Can scientists use DNA from polar bear footprints to help improve conservation efforts during this age of climate change? This is what a recent study published in Frontiers in Conservation Science hopes to address as a team of international researchers have developed a novel tool designed to use DNA from polar bear footprint skin cells with the goal of tracking the large mammals without the need to capture them, which often risks the safety of both the polar bears and their human captors in the process. This study holds the potential to develop new methods in tracking animals whose populations are at risk as climate change continues to warm the planet.
Polar bear near Utqiagvik, Alaska in May 2022. (Credit: Elisabeth Kruger, World Wildlife Fund)
The World Wildlife Fund (WWF) currently estimates 22,000-31,000 polar bears worldwide, which are divided into 19 distinct sub-populations while classifying a “vulnerable” risk to polar bears on the international scale, along with having this same classification for Greenland, Denmark, and Norway.
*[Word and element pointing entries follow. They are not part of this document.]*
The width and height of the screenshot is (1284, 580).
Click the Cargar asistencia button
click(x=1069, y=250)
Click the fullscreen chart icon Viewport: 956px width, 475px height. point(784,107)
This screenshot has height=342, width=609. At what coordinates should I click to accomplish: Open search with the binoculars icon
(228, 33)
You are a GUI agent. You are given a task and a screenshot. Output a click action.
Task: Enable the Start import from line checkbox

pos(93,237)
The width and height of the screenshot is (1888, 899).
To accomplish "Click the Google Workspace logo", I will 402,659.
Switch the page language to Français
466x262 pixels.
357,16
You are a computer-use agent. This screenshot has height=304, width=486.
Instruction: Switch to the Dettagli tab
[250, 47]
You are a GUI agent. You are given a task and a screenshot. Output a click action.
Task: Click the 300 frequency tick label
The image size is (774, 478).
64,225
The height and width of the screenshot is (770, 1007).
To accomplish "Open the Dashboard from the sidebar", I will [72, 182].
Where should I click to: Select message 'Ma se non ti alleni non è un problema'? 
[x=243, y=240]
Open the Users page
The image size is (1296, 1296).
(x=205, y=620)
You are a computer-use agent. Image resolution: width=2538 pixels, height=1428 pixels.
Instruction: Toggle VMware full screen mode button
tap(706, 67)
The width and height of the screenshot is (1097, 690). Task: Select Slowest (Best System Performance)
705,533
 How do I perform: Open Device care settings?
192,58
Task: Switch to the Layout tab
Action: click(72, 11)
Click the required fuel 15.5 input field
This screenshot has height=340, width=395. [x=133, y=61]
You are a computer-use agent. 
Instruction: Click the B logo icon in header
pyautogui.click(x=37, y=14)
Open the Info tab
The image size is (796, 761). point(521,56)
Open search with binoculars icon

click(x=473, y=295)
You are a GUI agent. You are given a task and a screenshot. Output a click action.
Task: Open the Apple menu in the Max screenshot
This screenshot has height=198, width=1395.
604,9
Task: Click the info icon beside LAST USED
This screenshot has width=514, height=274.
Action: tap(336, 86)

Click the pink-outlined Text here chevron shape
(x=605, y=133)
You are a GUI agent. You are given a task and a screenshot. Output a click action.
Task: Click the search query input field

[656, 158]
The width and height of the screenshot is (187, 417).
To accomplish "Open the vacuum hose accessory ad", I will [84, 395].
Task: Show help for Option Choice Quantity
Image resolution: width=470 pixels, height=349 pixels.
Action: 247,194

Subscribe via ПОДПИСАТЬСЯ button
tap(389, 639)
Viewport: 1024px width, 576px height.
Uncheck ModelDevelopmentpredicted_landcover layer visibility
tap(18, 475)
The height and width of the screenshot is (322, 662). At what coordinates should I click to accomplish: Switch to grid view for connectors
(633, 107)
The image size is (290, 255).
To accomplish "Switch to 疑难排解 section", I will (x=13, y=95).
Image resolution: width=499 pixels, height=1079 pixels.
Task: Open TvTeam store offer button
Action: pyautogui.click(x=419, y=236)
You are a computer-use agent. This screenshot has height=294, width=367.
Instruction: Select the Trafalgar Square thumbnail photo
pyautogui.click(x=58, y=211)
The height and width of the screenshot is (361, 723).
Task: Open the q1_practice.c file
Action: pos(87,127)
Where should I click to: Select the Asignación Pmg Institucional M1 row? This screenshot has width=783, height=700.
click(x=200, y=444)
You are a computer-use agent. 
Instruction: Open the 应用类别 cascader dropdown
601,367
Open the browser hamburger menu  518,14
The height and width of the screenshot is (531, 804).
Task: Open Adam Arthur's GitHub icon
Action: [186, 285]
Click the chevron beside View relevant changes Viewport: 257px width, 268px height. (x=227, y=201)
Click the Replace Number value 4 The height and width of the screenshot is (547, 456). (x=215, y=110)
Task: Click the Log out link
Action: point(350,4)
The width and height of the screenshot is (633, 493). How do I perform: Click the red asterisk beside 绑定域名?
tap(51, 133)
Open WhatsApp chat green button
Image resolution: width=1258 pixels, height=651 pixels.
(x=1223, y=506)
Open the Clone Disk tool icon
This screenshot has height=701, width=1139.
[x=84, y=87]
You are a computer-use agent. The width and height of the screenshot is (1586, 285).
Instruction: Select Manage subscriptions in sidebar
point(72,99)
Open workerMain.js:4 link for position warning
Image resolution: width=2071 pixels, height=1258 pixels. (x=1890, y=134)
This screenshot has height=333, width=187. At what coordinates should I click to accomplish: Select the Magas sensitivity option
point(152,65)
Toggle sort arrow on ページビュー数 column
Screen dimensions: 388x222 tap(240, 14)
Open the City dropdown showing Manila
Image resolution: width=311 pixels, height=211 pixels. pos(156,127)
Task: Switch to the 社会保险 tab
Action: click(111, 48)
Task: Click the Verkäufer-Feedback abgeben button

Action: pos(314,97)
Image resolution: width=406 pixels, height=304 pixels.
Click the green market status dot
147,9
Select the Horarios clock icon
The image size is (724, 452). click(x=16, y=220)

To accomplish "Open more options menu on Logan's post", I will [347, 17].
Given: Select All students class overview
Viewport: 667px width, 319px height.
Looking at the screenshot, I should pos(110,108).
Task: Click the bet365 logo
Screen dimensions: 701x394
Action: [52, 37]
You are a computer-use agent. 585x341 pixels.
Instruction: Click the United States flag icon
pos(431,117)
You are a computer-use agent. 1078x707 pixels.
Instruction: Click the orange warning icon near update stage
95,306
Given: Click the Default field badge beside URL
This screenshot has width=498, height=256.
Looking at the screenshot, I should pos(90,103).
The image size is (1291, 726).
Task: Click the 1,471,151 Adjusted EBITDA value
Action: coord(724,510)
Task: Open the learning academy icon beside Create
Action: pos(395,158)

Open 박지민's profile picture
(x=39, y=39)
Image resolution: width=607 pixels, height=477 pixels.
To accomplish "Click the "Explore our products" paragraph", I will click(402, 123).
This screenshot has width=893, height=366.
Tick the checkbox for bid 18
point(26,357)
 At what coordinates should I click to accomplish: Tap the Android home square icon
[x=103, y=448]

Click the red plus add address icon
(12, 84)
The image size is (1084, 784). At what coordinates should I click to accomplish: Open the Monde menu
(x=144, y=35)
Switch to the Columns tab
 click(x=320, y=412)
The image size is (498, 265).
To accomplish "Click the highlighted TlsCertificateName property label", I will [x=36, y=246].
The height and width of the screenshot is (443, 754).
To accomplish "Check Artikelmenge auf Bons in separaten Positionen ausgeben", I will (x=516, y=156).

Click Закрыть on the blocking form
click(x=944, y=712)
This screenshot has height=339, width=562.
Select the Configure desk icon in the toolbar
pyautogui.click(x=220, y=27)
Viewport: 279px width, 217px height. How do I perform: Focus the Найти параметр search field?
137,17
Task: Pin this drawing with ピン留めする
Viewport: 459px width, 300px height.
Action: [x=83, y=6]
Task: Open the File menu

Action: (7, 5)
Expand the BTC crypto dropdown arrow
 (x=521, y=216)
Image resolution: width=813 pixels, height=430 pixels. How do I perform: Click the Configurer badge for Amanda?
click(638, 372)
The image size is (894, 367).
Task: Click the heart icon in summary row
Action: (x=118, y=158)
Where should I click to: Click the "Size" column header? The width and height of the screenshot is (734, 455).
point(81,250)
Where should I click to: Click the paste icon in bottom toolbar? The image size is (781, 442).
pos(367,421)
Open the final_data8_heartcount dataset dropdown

Additionally, they are polar bears are classified as “threatened” in the United States, “recovering” in Russia, and “special concern” in Canada, the last of which 60-80 percent of polar bears reside. As noted, capturing or trapping polar bears can be extremely dangerous, with previous methods using low-flying helicopters to dart polar bears.
“It is particularly challenging, expensive, and time-consuming to find polar bears in the Arctic, let alone count them and understand how they are coping with climate change,” said Dr. Melanie Lancaster, who is a Senior Specialist of the WWF Arctic Programme and a co-author on the study.
For the study, the researchers used common forensic methods that can be used on DNA samples and aspired to see if this same method can be used to track polar bears in the wild. The team collected snow samples from 24 wild polar bear tracks and 44 wild lynx tracks who resided both in the wild and captivity, along with tracks from a single snow leopard in captivity. In the end, the team found they could identify nuclear DNA from 87.5 percent of wild polar bear tracks and 59.1 percent of wild lynx tracks. Additionally, they found they could ascertain the sub-population—or genotype—for 13 of the wild polar bear samples and 11 percent of the lynx samples and the samples obtained by trained personnel yielded a 76 percent retrieval of nuclear DNA along with genotyping 24 percent of those samples, as well.
“We hope this method will be taken up by the polar bear research community, with the involvement of hunters, volunteers, and Indigenous communities, as a new way to collect information on polar bears,” said Dr. Lancaster. “We also hope the method will be expanded to other animals living in snowy environments — we have shown it works for lynx and snow leopards as a start.”
How will this new method aid in conservation efforts for polar bears and other mammals in the coming years and decades? Only time will tell, and this is why we science!
As always, keep doing science & keep looking up!